Edit: It seems using StaticArrays in the problems we actually care about (basically just ODE integration where steps are GEMM or GEMV ops) currently produces more allocations and is slower, even at D=16. Not sure why just now.

Btw, the overhead of these small allocations can be particularly non-negligible when doing many such tasks in parallel using threading, due to GC contention.

@amilsted
Copy link
Contributor Author

amilsted commented Oct 4, 2022

Of course it would be nice to remove the reliance on constant-propagation from the whole of gemm_wrapper!() and friends, including the 2x2 and 3x3 specializations, since

  1. it seems to be very fragile and
  2. it is not wrong for alpha and beta to not be constant and these cases should be performant too!

Unfortunately, this seems like a bit of a minefield! Seems like there ought to be branching on alpha and beta values at a fairly high level, then maybe generated functions can be used to avoid duplicating the native matmul cases?

@Micket
Copy link
Contributor

Micket commented Oct 4, 2022

When i looked around in the code from this change actually what i expected to see. The MulAddMul thing causing dispatching out to several different methods based on the values seemed very confusing.

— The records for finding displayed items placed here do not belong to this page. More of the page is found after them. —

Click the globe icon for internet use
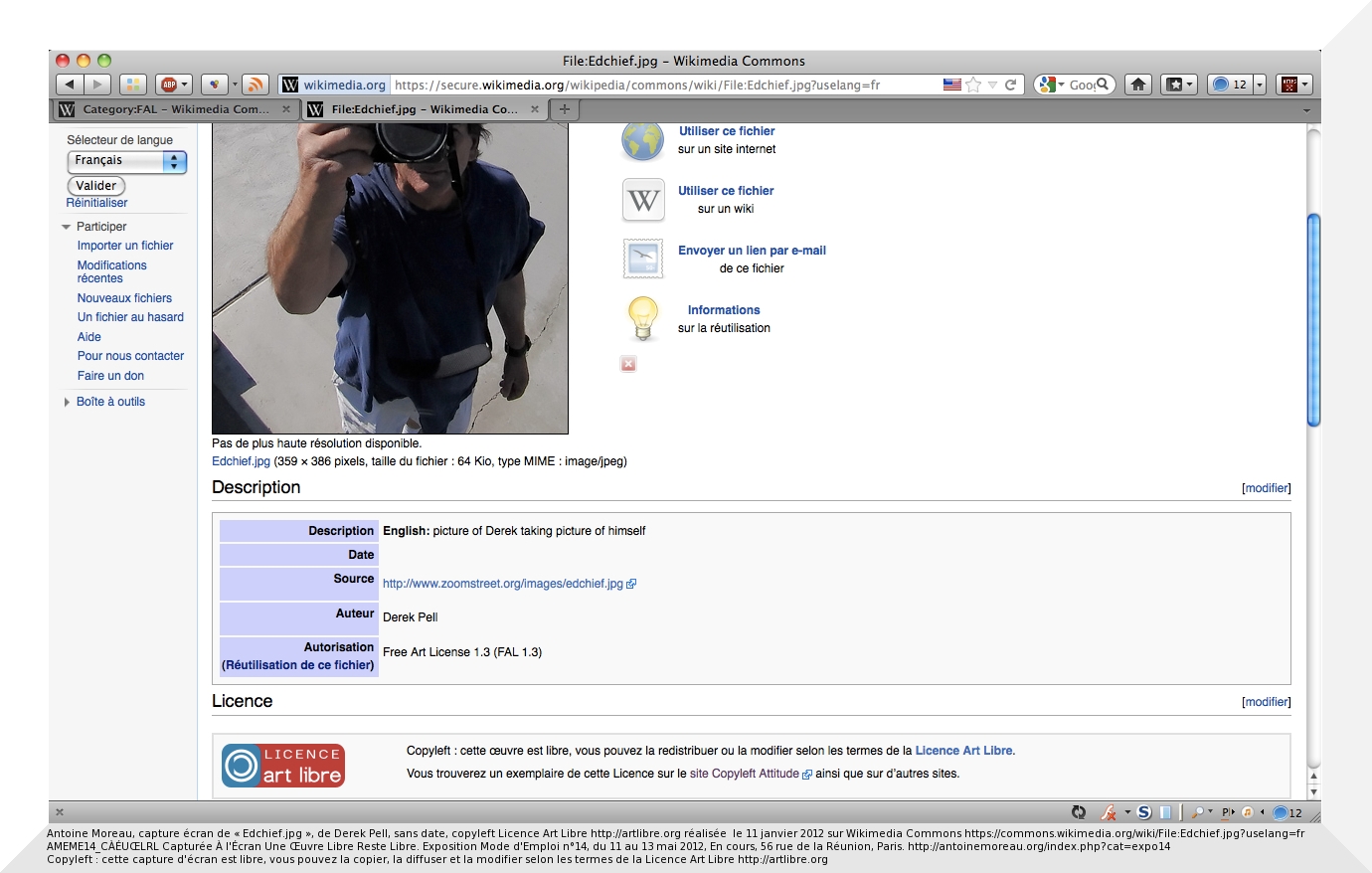Screen dimensions: 1372x873 (642, 141)
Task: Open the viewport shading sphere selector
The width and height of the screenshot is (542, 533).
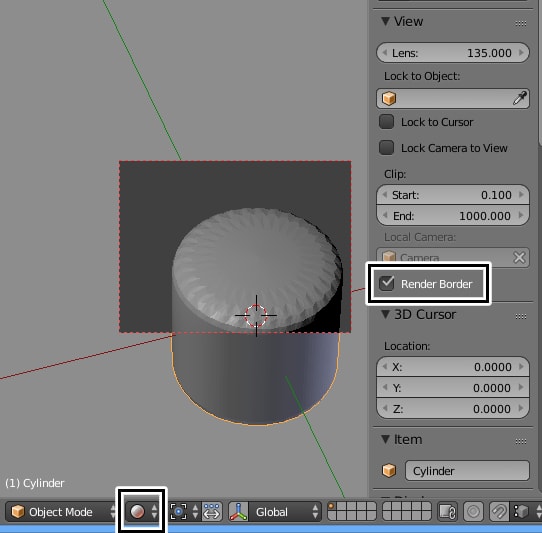Action: 142,511
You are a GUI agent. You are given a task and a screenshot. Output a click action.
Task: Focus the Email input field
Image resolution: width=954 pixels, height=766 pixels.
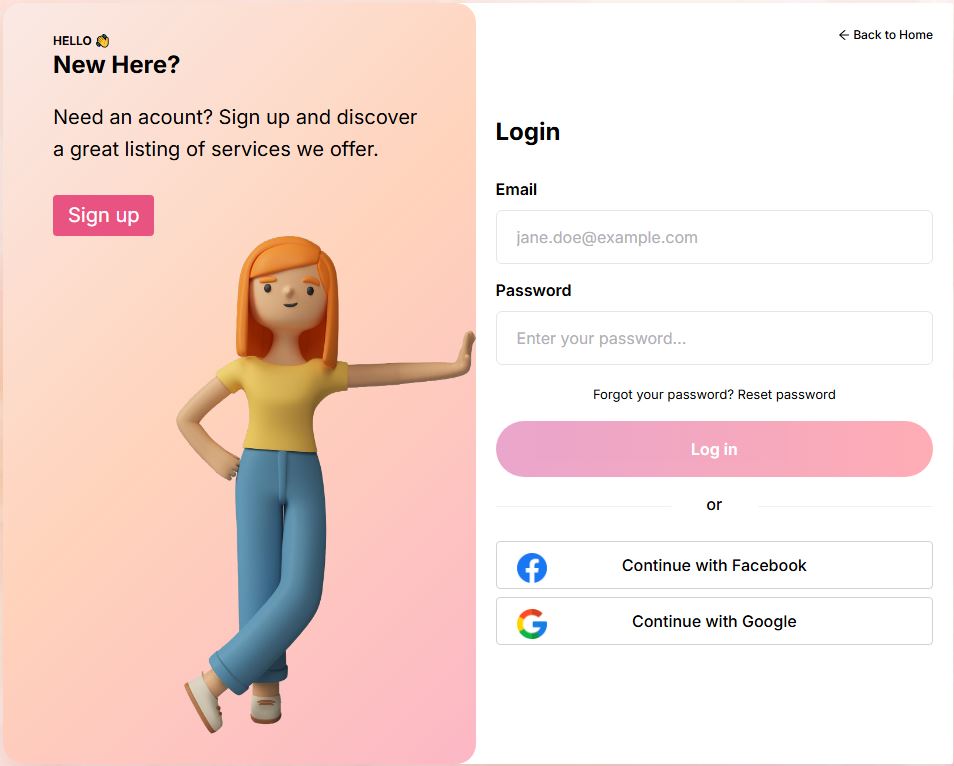coord(714,237)
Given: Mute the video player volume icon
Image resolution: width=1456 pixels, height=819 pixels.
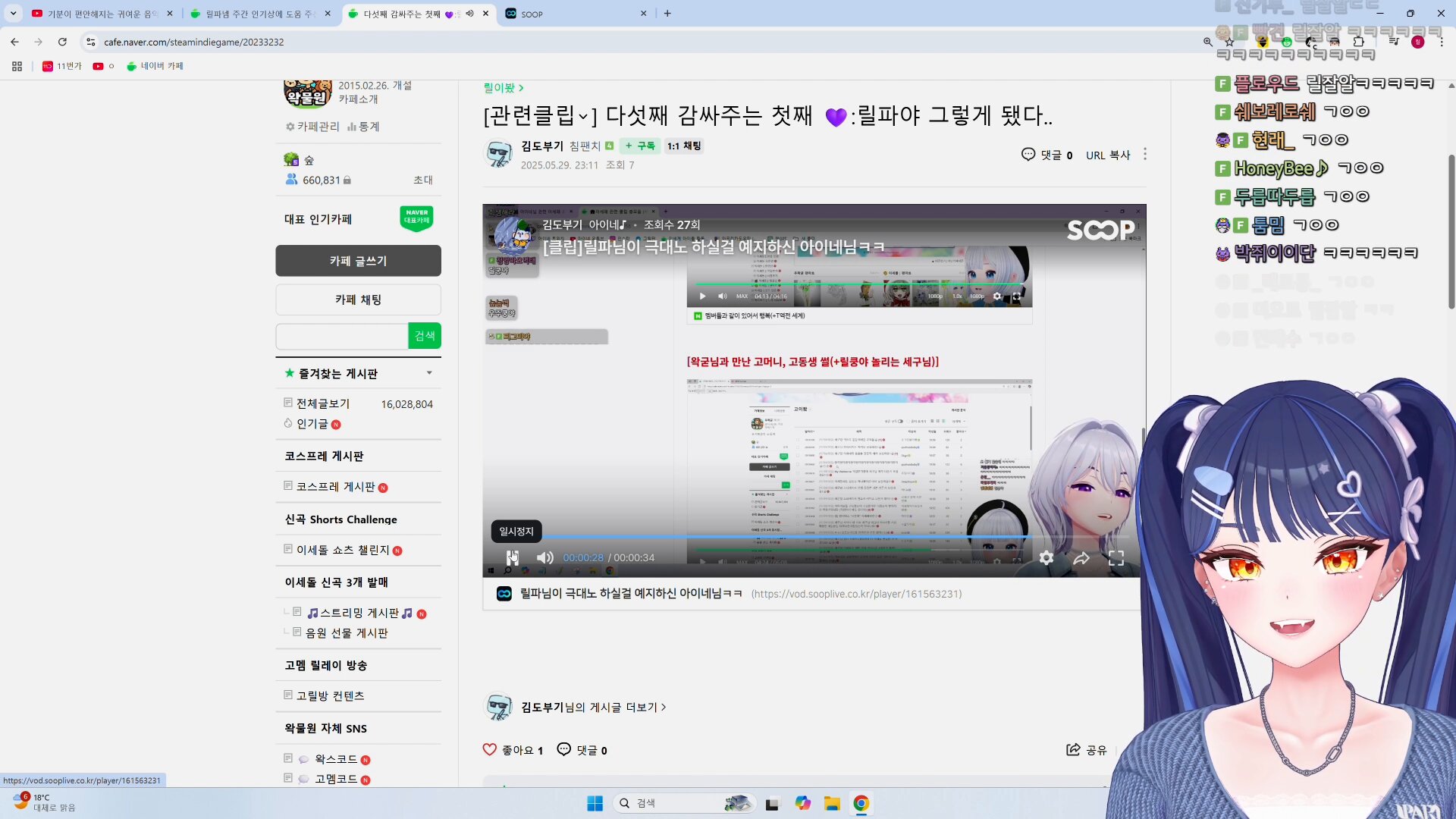Looking at the screenshot, I should point(544,557).
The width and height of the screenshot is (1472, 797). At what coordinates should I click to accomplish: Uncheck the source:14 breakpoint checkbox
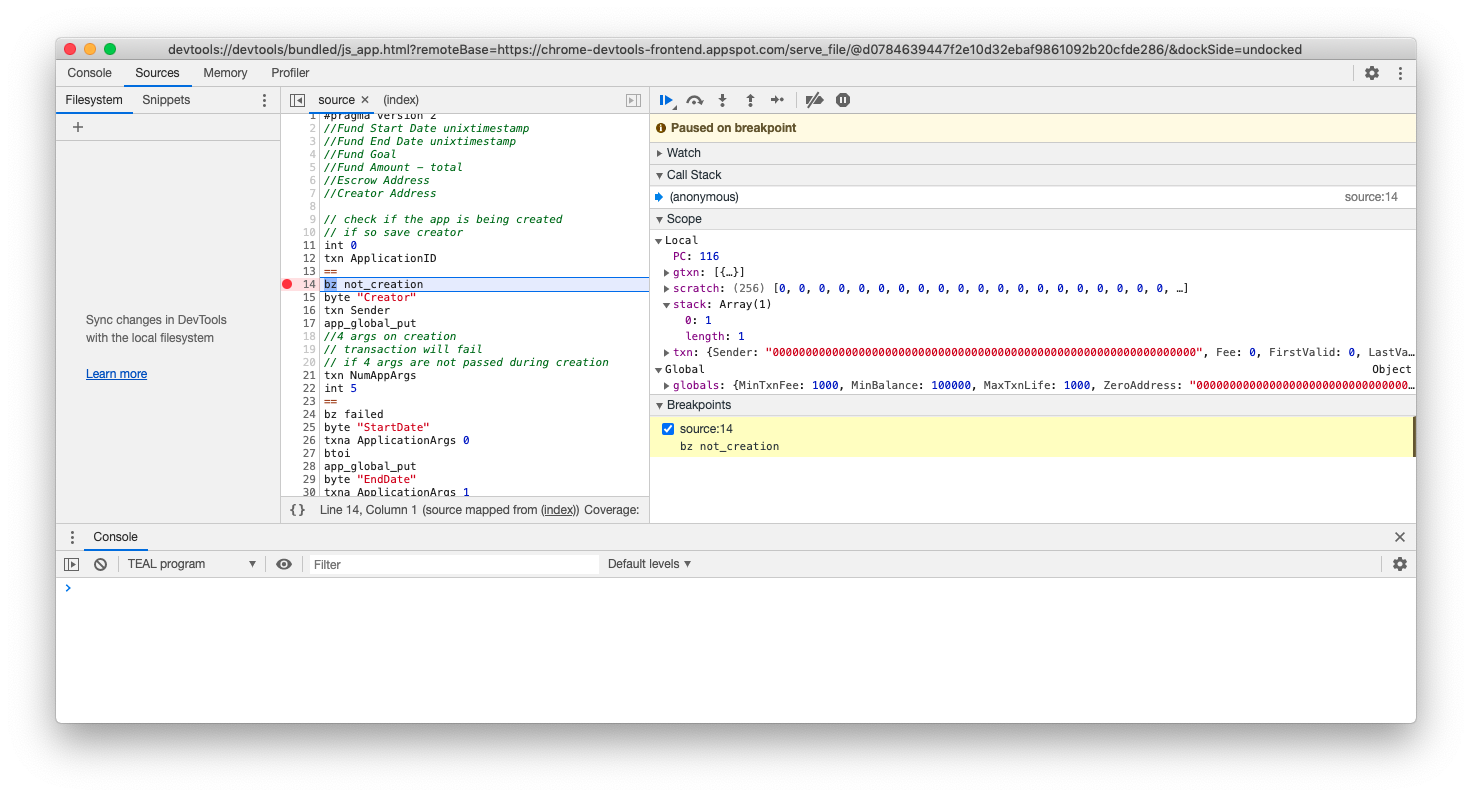[668, 428]
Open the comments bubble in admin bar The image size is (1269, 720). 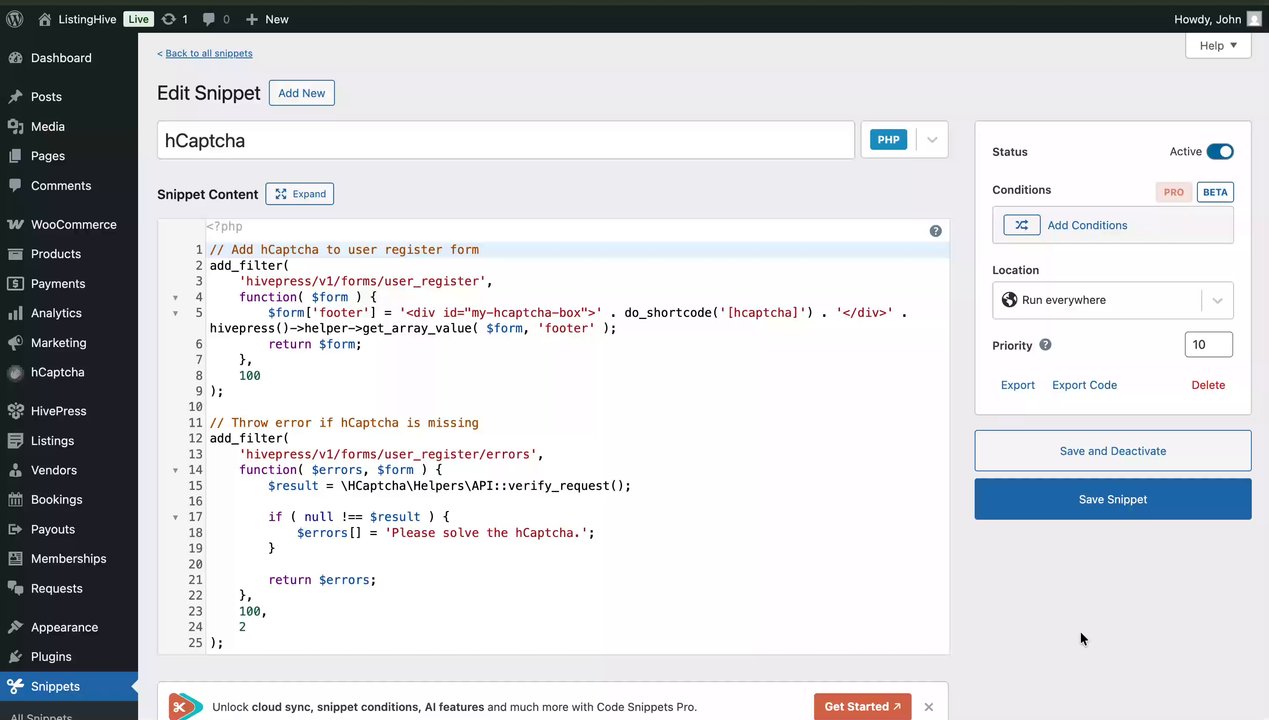click(x=215, y=19)
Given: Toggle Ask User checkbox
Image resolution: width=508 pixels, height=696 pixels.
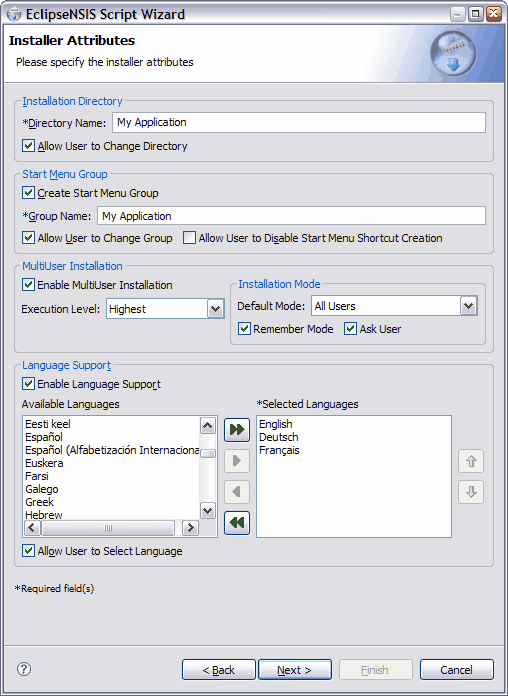Looking at the screenshot, I should tap(351, 329).
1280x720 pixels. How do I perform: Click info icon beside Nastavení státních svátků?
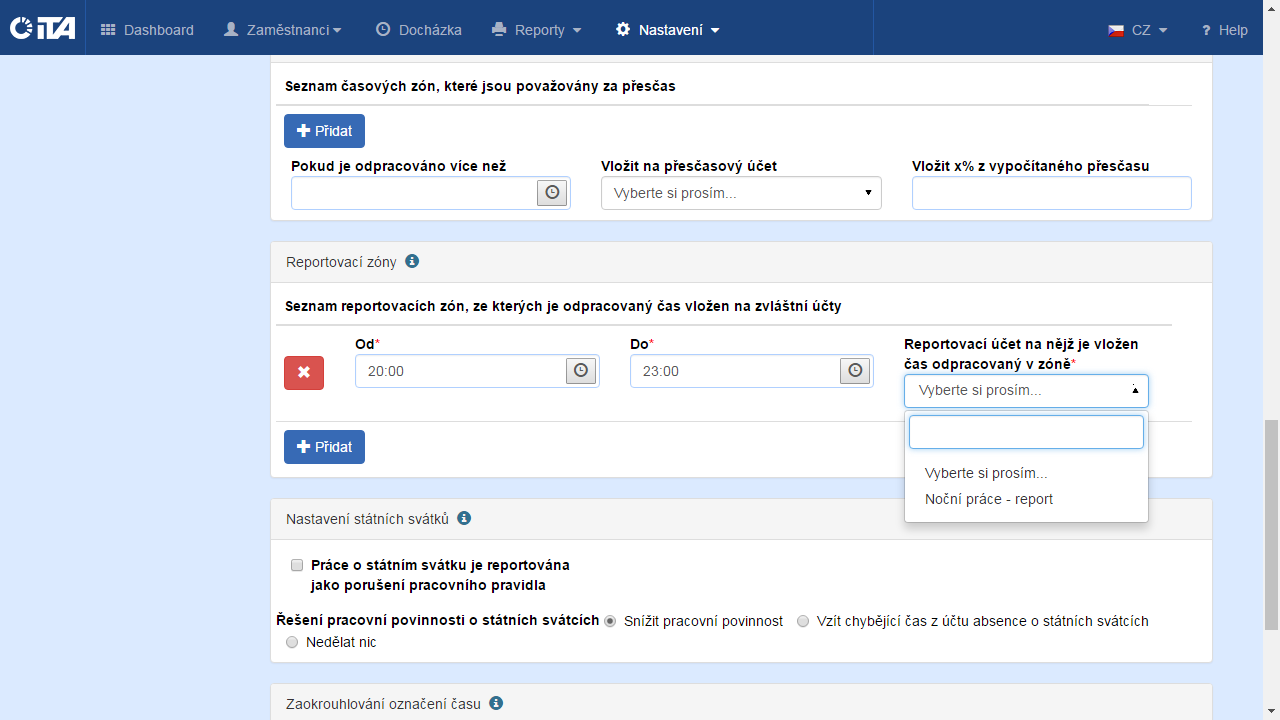(464, 518)
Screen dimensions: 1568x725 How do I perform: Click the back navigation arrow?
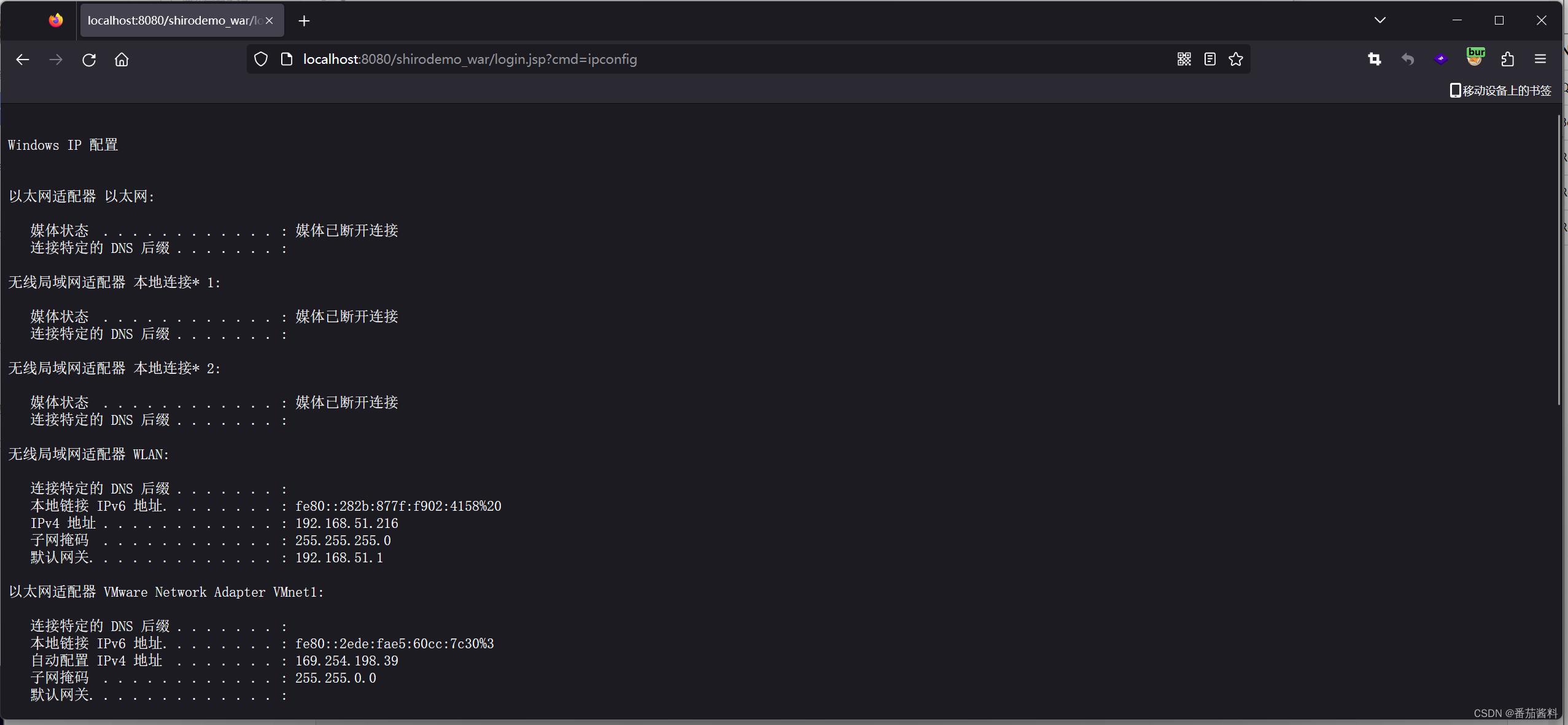pyautogui.click(x=23, y=60)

Since it comes with significant downsides (performance hits like this when constant prop fails, causing additional compilation due to dispatching, as well as making the code quite a bit more confusing on a first read) I imagine there was compelling reasons to write the code like this in the first place?

Assuming the constant prop worked as it should; the only benefit i could see if that the dispatched code would possibly avoid one or two conditional statements (when optimizing for alpha or beta =0).
But surely this would also only matter for very tiny systems, and I suspect even then probably wouldn't even be detectable.
And, i suspect in most cases where we actually have constants, they would rarely be 0.
And for large systems, it surely matters even less.
So I have a hard time seeing the benefit for MulAddMul.. anywhere..

And, unless gemm_wrapper! is inlined, wouldn't this

return matmul2x2!(C, tA, tB, A, B, MulAddMul(α, β))

surely always result in a dispatch? Because that sounds like a big ouch

@amilsted
Copy link
Contributor Author

amilsted commented Oct 4, 2022

Is it possible to detect propagated constants at compile time? If so, a hacky (but I think type-stable?) workaround might be to restore MulAddMul to mul!() but construct MulAddMul{false, false, typeof(alpha), typeof(beta)}(alpha, beta) whenever alpha and beta are not compile-time constant.

Of course, this is not optimal when alpha and beta are not constant, but alpha=1 and/or beta=0.

@amilsted
Copy link
Contributor Author

amilsted commented Oct 4, 2022

And, unless gemm_wrapper! is inlined, wouldn't this

return matmul2x2!(C, tA, tB, A, B, MulAddMul(α, β))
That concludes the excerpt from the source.